- **TASK DIRECTIONS**
I need the records below restated word for word, without their pictures.

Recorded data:
□ □ □ □ □ □ □
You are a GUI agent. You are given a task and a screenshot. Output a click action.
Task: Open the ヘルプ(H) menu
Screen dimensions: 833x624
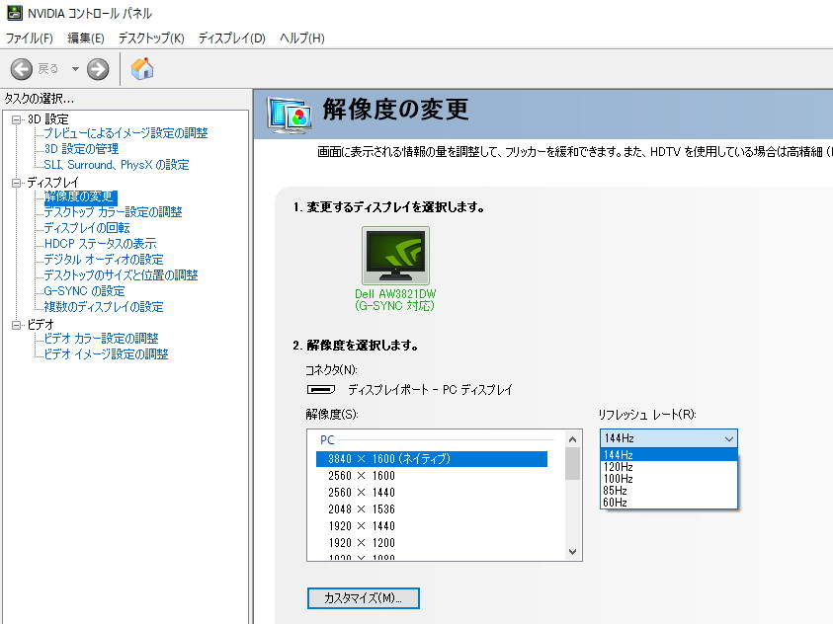301,39
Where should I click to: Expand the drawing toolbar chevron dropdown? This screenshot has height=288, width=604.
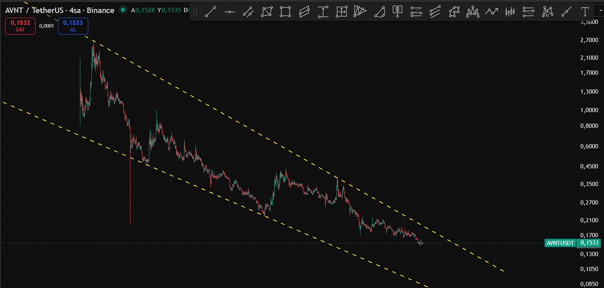600,12
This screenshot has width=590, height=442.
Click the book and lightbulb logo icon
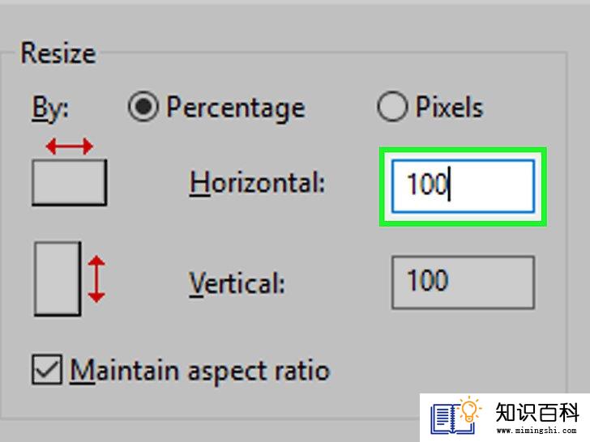455,417
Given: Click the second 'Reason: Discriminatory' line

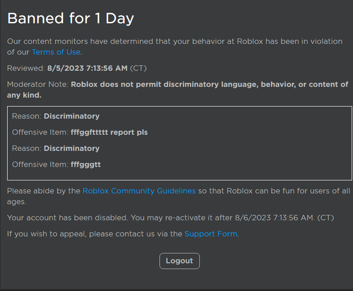Looking at the screenshot, I should (56, 148).
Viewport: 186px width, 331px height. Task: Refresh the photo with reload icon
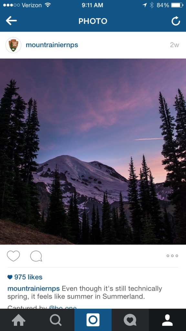[x=176, y=21]
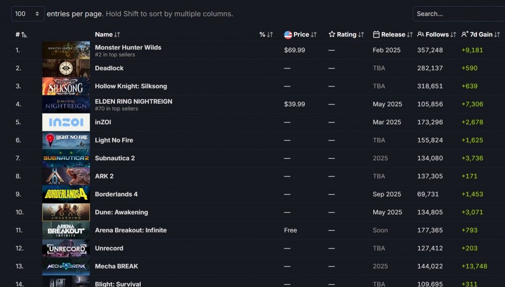Click the Hollow Knight Silksong thumbnail
505x287 pixels.
click(x=66, y=86)
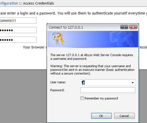Image resolution: width=147 pixels, height=123 pixels.
Task: Click the Access Credentials heading text
Action: click(39, 3)
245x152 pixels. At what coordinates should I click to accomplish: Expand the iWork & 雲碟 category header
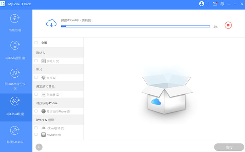point(58,120)
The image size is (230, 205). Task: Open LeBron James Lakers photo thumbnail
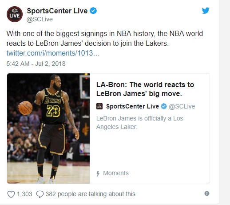pos(48,129)
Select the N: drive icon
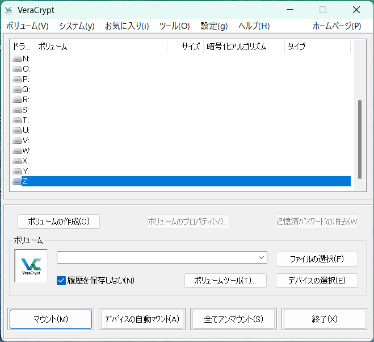Image resolution: width=374 pixels, height=342 pixels. (x=17, y=59)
□ □ □ □ □ □ □
- **RESULT OF THIS EXERCISE**
You are a GUI agent. You are given a task and a screenshot. Output a click action.
Task: Open the ヘルプ(H) menu
Screen dimensions: 833x624
301,39
Where should I click to: Expand the drawing toolbar chevron dropdown? This screenshot has height=288, width=604.
600,12
This screenshot has width=590, height=442.
Click the book and lightbulb logo icon
455,417
Given: Click the second 'Reason: Discriminatory' line

Looking at the screenshot, I should (56, 148).
Viewport: 186px width, 331px height. Task: Refresh the photo with reload icon
[x=176, y=21]
Click the Hollow Knight Silksong thumbnail
505x287 pixels.
click(x=66, y=86)
Image resolution: width=147 pixels, height=123 pixels.
Task: Click the Access Credentials heading text
Action: click(39, 3)
245x152 pixels. At what coordinates should I click to accomplish: Expand the iWork & 雲碟 category header
point(58,120)
The image size is (230, 205). Task: Open LeBron James Lakers photo thumbnail
pos(48,129)
Select the N: drive icon
Image resolution: width=374 pixels, height=342 pixels. (x=17, y=59)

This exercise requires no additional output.